### WHAT IS REQUIRED
The records that follow must be repeated exactly as they stand.

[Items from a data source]
▼▼▼

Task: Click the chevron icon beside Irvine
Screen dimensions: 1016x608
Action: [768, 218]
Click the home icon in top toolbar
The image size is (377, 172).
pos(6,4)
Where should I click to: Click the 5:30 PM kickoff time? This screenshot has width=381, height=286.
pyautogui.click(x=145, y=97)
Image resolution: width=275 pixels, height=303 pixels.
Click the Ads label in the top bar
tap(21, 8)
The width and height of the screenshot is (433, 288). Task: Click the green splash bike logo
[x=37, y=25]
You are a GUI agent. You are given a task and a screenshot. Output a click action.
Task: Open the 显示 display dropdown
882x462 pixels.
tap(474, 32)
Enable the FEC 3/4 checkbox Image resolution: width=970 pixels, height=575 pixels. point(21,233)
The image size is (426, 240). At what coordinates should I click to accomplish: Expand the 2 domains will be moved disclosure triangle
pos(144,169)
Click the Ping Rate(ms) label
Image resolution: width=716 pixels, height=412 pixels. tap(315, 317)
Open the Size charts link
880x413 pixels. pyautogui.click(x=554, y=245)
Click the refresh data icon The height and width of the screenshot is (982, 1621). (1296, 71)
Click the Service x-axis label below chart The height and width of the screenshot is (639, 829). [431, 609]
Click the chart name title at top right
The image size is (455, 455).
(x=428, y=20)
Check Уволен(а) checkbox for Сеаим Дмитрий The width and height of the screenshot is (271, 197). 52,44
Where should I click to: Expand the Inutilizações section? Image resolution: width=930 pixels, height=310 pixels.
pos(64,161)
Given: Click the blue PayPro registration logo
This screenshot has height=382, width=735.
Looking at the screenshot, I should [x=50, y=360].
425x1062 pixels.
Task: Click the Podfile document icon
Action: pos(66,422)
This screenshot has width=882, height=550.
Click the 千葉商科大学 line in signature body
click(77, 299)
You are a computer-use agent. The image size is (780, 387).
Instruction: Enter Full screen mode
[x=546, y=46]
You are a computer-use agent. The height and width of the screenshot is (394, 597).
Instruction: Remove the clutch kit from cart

▲▲▲

### EXERCISE RESULT
Task: Click the chevron icon beside Irvine
Screen dimensions: 1016x608
Action: [768, 218]
Click the home icon in top toolbar
The image size is (377, 172).
pos(6,4)
Where should I click to: Click the 5:30 PM kickoff time? This screenshot has width=381, height=286.
pyautogui.click(x=145, y=97)
Image resolution: width=275 pixels, height=303 pixels.
Click the Ads label in the top bar
tap(21, 8)
The width and height of the screenshot is (433, 288). Task: Click the green splash bike logo
[x=37, y=25]
You are a GUI agent. You are given a task and a screenshot. Output a click action.
Task: Open the 显示 display dropdown
882x462 pixels.
tap(474, 32)
Enable the FEC 3/4 checkbox Image resolution: width=970 pixels, height=575 pixels. point(21,233)
The image size is (426, 240). At what coordinates should I click to accomplish: Expand the 2 domains will be moved disclosure triangle
pos(144,169)
Click the Ping Rate(ms) label
Image resolution: width=716 pixels, height=412 pixels. tap(315, 317)
Open the Size charts link
880x413 pixels. pyautogui.click(x=554, y=245)
Click the refresh data icon The height and width of the screenshot is (982, 1621). (1296, 71)
Click the Service x-axis label below chart The height and width of the screenshot is (639, 829). [431, 609]
Click the chart name title at top right
The image size is (455, 455).
(x=428, y=20)
Check Уволен(а) checkbox for Сеаим Дмитрий The width and height of the screenshot is (271, 197). 52,44
Where should I click to: Expand the Inutilizações section? Image resolution: width=930 pixels, height=310 pixels.
pos(64,161)
Given: Click the blue PayPro registration logo
This screenshot has height=382, width=735.
Looking at the screenshot, I should [x=50, y=360].
425x1062 pixels.
Task: Click the Podfile document icon
Action: pos(66,422)
This screenshot has width=882, height=550.
Click the 千葉商科大学 line in signature body
click(77, 299)
You are a computer-use agent. The image size is (780, 387).
Instruction: Enter Full screen mode
[x=546, y=46]
You are a computer-use agent. The height and width of the screenshot is (394, 597).
Instruction: Remove the clutch kit from cart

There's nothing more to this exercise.